Goal →
In the rows below, from the line with "Switch to the" to the line with "Open the tweet's", substitute "tick box" for "checkbox" and reproduce only those lines, otherwise unchanged.

Records for this exercise →
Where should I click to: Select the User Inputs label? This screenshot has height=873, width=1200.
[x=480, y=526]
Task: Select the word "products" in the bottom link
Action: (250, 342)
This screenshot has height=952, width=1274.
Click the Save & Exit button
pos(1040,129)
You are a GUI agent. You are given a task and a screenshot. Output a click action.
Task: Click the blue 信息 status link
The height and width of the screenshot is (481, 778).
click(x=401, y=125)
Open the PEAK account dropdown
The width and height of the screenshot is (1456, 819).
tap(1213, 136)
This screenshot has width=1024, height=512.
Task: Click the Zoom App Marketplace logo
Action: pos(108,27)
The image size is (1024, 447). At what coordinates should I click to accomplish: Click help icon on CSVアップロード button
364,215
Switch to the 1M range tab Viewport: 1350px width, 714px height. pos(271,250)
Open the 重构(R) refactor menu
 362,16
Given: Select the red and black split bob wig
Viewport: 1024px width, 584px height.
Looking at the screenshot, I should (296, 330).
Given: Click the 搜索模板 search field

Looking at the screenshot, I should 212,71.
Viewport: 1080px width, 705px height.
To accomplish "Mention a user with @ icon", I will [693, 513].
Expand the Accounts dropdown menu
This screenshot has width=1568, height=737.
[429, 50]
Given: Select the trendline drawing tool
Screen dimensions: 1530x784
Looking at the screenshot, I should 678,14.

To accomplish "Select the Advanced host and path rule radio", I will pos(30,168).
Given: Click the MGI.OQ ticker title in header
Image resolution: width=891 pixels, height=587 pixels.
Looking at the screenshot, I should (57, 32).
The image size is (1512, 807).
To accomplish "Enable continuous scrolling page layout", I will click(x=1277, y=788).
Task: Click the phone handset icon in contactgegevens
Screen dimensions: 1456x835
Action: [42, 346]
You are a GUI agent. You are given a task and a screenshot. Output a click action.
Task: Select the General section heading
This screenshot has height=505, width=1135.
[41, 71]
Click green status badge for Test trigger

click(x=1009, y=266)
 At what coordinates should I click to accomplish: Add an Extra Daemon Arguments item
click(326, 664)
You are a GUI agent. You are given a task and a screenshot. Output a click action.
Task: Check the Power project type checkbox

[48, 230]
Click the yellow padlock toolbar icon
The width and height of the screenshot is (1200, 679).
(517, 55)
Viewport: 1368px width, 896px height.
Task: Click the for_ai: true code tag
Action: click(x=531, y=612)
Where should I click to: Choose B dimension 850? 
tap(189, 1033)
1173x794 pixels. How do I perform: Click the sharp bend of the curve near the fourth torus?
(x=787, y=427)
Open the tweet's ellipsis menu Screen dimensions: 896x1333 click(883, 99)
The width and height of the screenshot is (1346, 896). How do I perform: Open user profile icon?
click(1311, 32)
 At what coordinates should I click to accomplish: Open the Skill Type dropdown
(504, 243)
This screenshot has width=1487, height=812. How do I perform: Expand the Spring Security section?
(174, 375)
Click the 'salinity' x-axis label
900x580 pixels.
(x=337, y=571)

Output of the task →
Switch to the 1M range tab Viewport: 1350px width, 714px height. pos(271,250)
Open the 重构(R) refactor menu
 362,16
Given: Select the red and black split bob wig
Viewport: 1024px width, 584px height.
Looking at the screenshot, I should (296, 330).
Given: Click the 搜索模板 search field

Looking at the screenshot, I should 212,71.
Viewport: 1080px width, 705px height.
To accomplish "Mention a user with @ icon", I will [693, 513].
Expand the Accounts dropdown menu
This screenshot has width=1568, height=737.
[429, 50]
Given: Select the trendline drawing tool
Screen dimensions: 1530x784
Looking at the screenshot, I should 678,14.

To accomplish "Select the Advanced host and path rule radio", I will pos(30,168).
Given: Click the MGI.OQ ticker title in header
Image resolution: width=891 pixels, height=587 pixels.
Looking at the screenshot, I should (57, 32).
The image size is (1512, 807).
To accomplish "Enable continuous scrolling page layout", I will click(x=1277, y=788).
Task: Click the phone handset icon in contactgegevens
Screen dimensions: 1456x835
Action: [42, 346]
You are a GUI agent. You are given a task and a screenshot. Output a click action.
Task: Select the General section heading
This screenshot has height=505, width=1135.
[41, 71]
Click green status badge for Test trigger

click(x=1009, y=266)
 At what coordinates should I click to accomplish: Add an Extra Daemon Arguments item
click(326, 664)
You are a GUI agent. You are given a task and a screenshot. Output a click action.
Task: Check the Power project type tick box

[48, 230]
Click the yellow padlock toolbar icon
The width and height of the screenshot is (1200, 679).
(517, 55)
Viewport: 1368px width, 896px height.
Task: Click the for_ai: true code tag
Action: click(x=531, y=612)
Where should I click to: Choose B dimension 850? 
tap(189, 1033)
1173x794 pixels. How do I perform: Click the sharp bend of the curve near the fourth torus?
(x=787, y=427)
Open the tweet's ellipsis menu Screen dimensions: 896x1333 click(883, 99)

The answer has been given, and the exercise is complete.